Though recently featured in a USA Today Travel article that praised its “astonishing” chow mein sandwich, Chan’s Fine Oriental Dining is known by locals for more than just its kitchen’s specialties. The restaurant also won a prestigious Keeping the Blues Alive award in 2011, and its world-famous jazz and blues performances have helped cement its self-proclaimed reputation as New England’s "home of eggroll, jazz, and blues."
Long before the sounds of horns and saxophones filled its halls, the New Shanghai Restaurant opened its doors in 1905. It was not until the mid-1960s, however, that the Chan family refurbished the Woonsocket landmark and began serving an innovative combination of Cantonese, Szechwan, Hunan, and Mandarin cuisines. Around this time, the Chans also brought in the live jazz and blues music that continues to fill the main dining area—known as the Horseshoe Bar Lounge—and the famous Four Seasons Jazz and Blues Club.

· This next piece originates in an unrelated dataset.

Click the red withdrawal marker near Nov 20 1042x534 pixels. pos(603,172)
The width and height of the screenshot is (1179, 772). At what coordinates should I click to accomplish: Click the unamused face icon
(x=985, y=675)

With its red paper lanterns, traditional Chinese artwork, and colorful paintings of musicians, the Four Seasons has played host to such legendary blues, jazz, and folk artists as Dizzy Gillespie and Rebecca Parris. A buffet spread accompanies musical performances, during which enthralled audiences watch as musicians pound eggrolls against snare drums or slide their hands along guitars strung up with slippery chow mein noodles.